EXERCISE BRIEF =>
Only one stretch of the data below is wanted: the lines from the one with "The image size is (815, 414)." through the one with "Click Display name", repeated exactly.

MATERIAL FOR THE TASK =>
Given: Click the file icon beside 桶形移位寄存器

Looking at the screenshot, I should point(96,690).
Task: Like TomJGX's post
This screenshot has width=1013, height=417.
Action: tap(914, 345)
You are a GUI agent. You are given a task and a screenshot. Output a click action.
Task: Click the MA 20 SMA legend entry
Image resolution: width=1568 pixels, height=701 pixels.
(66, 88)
--
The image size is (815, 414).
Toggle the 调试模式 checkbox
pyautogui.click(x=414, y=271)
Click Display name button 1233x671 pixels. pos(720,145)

REPLY =>
The image size is (815, 414).
Toggle the 调试模式 checkbox
pyautogui.click(x=414, y=271)
Click Display name button 1233x671 pixels. pos(720,145)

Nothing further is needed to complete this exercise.